SUPPLIED INFORMATION -

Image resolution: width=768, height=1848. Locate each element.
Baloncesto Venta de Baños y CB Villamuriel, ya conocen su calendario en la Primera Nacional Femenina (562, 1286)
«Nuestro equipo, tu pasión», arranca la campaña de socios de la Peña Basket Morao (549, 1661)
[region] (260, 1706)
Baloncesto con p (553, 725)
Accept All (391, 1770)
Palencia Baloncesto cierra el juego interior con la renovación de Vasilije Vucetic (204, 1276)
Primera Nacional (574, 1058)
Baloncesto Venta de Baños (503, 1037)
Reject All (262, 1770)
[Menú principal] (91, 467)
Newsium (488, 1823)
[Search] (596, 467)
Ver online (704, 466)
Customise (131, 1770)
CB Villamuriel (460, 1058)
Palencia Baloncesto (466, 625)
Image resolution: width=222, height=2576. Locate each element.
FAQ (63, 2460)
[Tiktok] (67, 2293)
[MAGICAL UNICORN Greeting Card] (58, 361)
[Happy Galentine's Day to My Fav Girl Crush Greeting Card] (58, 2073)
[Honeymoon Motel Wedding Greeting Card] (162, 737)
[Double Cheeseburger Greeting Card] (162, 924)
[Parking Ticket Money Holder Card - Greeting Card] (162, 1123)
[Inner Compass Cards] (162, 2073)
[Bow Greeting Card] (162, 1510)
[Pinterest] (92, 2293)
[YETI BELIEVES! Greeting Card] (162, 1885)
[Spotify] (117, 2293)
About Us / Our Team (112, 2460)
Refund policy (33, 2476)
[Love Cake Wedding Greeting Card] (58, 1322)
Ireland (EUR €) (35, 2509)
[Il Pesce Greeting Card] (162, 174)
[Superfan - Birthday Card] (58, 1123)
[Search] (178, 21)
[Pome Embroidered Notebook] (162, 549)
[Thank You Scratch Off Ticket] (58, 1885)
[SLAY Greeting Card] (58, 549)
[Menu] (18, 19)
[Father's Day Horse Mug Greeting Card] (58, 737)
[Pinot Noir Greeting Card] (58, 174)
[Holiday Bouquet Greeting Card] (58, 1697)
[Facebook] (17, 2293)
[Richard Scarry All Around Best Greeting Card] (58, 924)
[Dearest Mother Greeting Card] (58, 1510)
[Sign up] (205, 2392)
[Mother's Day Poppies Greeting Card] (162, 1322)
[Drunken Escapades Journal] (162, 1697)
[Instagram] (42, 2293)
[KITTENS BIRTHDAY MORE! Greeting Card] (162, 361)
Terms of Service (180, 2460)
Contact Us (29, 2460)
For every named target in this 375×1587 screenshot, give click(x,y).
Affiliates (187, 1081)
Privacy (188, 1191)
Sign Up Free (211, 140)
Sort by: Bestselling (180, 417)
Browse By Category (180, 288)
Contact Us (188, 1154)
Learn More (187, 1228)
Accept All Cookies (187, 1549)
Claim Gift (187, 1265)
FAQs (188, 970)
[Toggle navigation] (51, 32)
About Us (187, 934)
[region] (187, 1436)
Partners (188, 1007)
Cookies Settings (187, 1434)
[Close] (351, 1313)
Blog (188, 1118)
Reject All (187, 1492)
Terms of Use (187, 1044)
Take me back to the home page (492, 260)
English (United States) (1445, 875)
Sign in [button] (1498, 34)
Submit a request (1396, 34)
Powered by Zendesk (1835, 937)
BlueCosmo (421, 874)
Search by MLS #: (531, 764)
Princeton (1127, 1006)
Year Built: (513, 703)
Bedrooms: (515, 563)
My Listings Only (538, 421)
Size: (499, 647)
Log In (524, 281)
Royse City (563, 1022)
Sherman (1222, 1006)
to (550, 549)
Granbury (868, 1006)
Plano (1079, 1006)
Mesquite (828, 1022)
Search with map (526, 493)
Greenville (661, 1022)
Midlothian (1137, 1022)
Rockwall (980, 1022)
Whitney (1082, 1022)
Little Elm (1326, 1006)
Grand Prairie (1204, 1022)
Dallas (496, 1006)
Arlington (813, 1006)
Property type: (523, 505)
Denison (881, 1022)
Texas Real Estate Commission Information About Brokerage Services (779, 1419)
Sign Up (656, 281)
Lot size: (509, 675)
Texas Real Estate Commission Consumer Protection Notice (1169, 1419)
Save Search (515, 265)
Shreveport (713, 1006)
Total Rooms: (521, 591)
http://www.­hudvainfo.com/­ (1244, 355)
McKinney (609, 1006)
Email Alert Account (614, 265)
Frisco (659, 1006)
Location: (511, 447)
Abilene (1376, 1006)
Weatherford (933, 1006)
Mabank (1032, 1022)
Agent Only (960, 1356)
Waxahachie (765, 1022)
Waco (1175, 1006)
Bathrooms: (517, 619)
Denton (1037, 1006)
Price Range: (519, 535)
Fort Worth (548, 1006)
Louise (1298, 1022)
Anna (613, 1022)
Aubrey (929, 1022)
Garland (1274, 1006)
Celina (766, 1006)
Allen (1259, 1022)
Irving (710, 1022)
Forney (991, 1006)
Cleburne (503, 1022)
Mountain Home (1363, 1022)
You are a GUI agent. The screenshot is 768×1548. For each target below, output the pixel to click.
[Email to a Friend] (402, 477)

TRY IT -
The reply should hold only the lines from the top of the records through the line that has "[Love Cake Wedding Greeting Card] (58, 1322)", each one exact.

ANSWER FOR THE TASK -
Image resolution: width=768, height=1848. Locate each element.
Baloncesto Venta de Baños y CB Villamuriel, ya conocen su calendario en la Primera Nacional Femenina (562, 1286)
«Nuestro equipo, tu pasión», arranca la campaña de socios de la Peña Basket Morao (549, 1661)
[region] (260, 1706)
Baloncesto con p (553, 725)
Accept All (391, 1770)
Palencia Baloncesto cierra el juego interior con la renovación de Vasilije Vucetic (204, 1276)
Primera Nacional (574, 1058)
Baloncesto Venta de Baños (503, 1037)
Reject All (262, 1770)
[Menú principal] (91, 467)
Newsium (488, 1823)
[Search] (596, 467)
Ver online (704, 466)
Customise (131, 1770)
CB Villamuriel (460, 1058)
Palencia Baloncesto (466, 625)
Image resolution: width=222, height=2576. Locate each element.
FAQ (63, 2460)
[Tiktok] (67, 2293)
[MAGICAL UNICORN Greeting Card] (58, 361)
[Happy Galentine's Day to My Fav Girl Crush Greeting Card] (58, 2073)
[Honeymoon Motel Wedding Greeting Card] (162, 737)
[Double Cheeseburger Greeting Card] (162, 924)
[Parking Ticket Money Holder Card - Greeting Card] (162, 1123)
[Inner Compass Cards] (162, 2073)
[Bow Greeting Card] (162, 1510)
[Pinterest] (92, 2293)
[YETI BELIEVES! Greeting Card] (162, 1885)
[Spotify] (117, 2293)
About Us / Our Team (112, 2460)
Refund policy (33, 2476)
[Love Cake Wedding Greeting Card] (58, 1322)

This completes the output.